Now grades 7 – 12 students are moving to remote learning after the holiday break, ostensibly to prevent a rise in COVID numbers presuming families reduce their vigilance to COVID during the break.
While parents ponder news conferences, struggling to decipher what constantly changing directives mean for their children’s education, the government is moving to begin implementation of the still-unpublished recommendations of the Manitoba Commission’s K-12 Education Review. This commission is led by consultant Avis Glaze, whose Nova Scotia review ushered in sweeping changes to education in that province. When Manitoba’s Minister of Education Kelvin Goertzen announced on November 9th that it was working to hire 100 teachers and education assistants to staff a “remote learning resource centre”, many Manitobans were left wondering if this was a legitimate response to the concerns articulated by educators, or simply a step in the direction outlined by this review.
Then October 7th Throne Speech stated that the Manitoba government will begin implementing the PC’s 2019 campaign promise a year early in 2021 instead of 2022 to phase out the education property tax. Their plan is to replace the $850 million of revenue received from property tax over ten years. This is absolutely regressive policy – it is impossible to find that much money without substantial cuts and all this will take place during the COVID recovery when Manitoba will need a strong public education system.
Then the Minister Goertzen introduced Bill 64 “The Education Modernization Act” but the contents remain unknown to the public. As Alan Campbell of the Manitoba School Boards Association wrote in a Winnipeg Free Press op ed “Nearly two decades ago, the similarly titled Public Schools Modernization Act laid the foundation for a sweeping elimination of school boards province-wide.” Ostensibly done to save money, no savings resulted. “The process of creating larger divisions redirected valuable focus from the classroom and placed it on the administrative and bureaucratic instead.” writes Campbell. This is not what schools need in the middle of a pandemic, or in the recovery.
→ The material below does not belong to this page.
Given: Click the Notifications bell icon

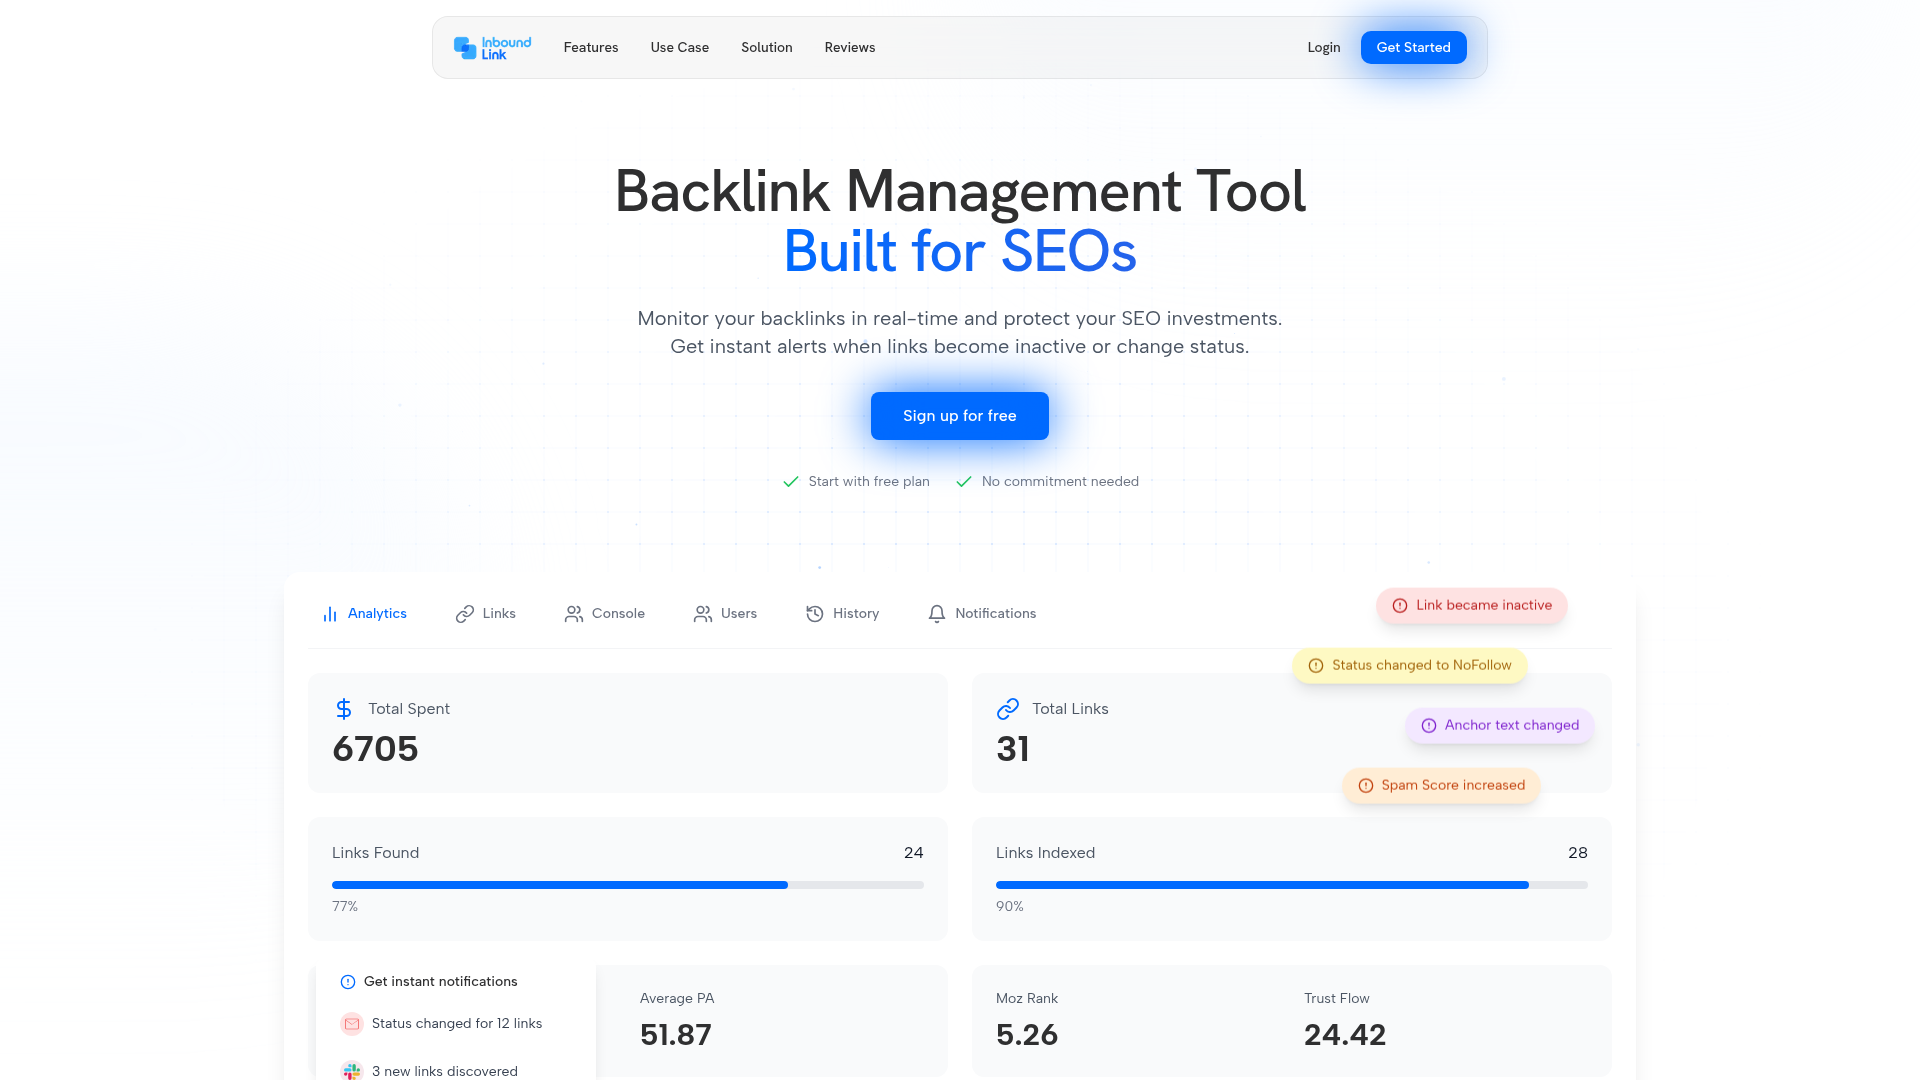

The Minister of Education’s dedication to the public school system is questionable. He participated in two webinars in spring of 2020 where he stated that “(e)ducation…maybe shouldn’t even be primarily a state activity.” Given the Minister’s preference for private education, it is easy to imagine that the exponential increase in homeschooling numbers in 2020 is being considered internally as a step in the right direction rather than an indictment of the government’s handling of this crisis.
Add to this the government’s expressed interest in re-jigging Manitoba’s post-secondary institutions to directly serve the labour market, and it begins to appear that the government’s failure to accommodate educational needs during this pandemic may not solely be due to neglect and incompetence. Perhaps everything is proceeding according to plan.
Is this the new normal?
Melissa Bowman Wilson is a Winnipeg parent, community advocate, and a stalwart supporter of public education. She was a candidate for school trustee in Ward 4 in the 2020 Winnipeg School Division byelection, which was cancelled due to the COVID-19 pandemic.